On average, only one or two of every 10,000 promising molecules will successfully pass extensive tests and stringent regulatory requirements and go on to be approved as medicines, which are suitable for use in patients.
It takes an average of 12 to 15 years to develop a new medicine from the time it is discovered to when it passes the regulatory standards of safety, quality and efficacy and is available to patients.
Once on the market, the average medicine has only eight to 10 years of effective patent protection remaining before facing generic competition. Only three out of 10 marketed medicines produce revenues that match or exceed their R&D costs before they lose patent protection, according to the report.
The contribution of vaccine science to public health
Rather than treating people once they are sick, vaccine science aims to protect people’s health and prevent disease by stimulating the body’s immune system. Beyond infectious disease, researchers are also using vaccine technology in the pursuit of more prevention among more targeted populations.
The hope is that one day it may be possible to stimulate the immune system to control or even stop the spread of cancerous mutations, Alzheimer’s deteriorations, and more.
To date, the only disease that has been fully eradicated in humans is smallpox, while polio is on the verge of being eradicated. Measles has been eliminated from the Americas and was on target to be eradicated from Europe by 2015, before rates of vaccination dropped.
Colm Galligan, medical director MSD, points out that up to three million lives are saved annually through vaccination, according to the WHO, and a further three million people are saved from debilitating side effects.
“What vaccination has contributed to global health over the last 100 years plus is immense, but there is a risk of becoming complacent in this space. We live in an era where false information is quite easily propagated in the public sphere, and it’s important that we remain vigilant,” he says.

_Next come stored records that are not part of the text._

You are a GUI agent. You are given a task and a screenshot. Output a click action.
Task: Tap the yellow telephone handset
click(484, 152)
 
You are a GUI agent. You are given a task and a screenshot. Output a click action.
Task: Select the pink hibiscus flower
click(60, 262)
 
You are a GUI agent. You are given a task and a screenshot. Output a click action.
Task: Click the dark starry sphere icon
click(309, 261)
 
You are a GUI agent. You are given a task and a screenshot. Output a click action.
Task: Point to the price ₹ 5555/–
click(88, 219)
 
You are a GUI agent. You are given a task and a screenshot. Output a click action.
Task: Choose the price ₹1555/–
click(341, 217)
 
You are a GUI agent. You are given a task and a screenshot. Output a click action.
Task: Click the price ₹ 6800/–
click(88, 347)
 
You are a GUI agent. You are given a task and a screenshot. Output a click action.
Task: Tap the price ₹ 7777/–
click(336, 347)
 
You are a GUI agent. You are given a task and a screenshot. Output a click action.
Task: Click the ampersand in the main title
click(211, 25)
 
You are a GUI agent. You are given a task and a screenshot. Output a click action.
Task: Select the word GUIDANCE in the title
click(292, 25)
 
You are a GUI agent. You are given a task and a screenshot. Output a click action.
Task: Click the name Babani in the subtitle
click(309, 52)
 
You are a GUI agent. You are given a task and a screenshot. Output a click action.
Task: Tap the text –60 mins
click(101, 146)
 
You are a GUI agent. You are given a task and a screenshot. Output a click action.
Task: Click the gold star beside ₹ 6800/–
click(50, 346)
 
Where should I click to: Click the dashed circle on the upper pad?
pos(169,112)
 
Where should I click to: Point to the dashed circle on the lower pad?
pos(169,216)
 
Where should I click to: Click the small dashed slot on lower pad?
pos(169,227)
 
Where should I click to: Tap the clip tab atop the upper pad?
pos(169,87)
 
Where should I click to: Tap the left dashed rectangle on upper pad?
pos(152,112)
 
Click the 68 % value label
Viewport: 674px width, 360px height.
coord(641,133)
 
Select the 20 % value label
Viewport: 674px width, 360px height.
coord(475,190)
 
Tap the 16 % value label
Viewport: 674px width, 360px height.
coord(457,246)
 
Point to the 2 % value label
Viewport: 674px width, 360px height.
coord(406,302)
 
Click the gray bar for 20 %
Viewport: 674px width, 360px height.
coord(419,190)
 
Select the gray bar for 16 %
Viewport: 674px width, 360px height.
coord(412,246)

Galligan pointed to the outbreak of measles in Ireland last year because of the decreasing rate of MMR uptake.
“There is a community effect where if the bulk of the population get vaccinated, the disease has nowhere to live and that is how it becomes eradicated. If however, the bulk of the population is not vaccinated, the disease circulates freely in the community potentially exposing young babies under 12 months who are not ready for vaccination, and people with compromised immune systems to disease.”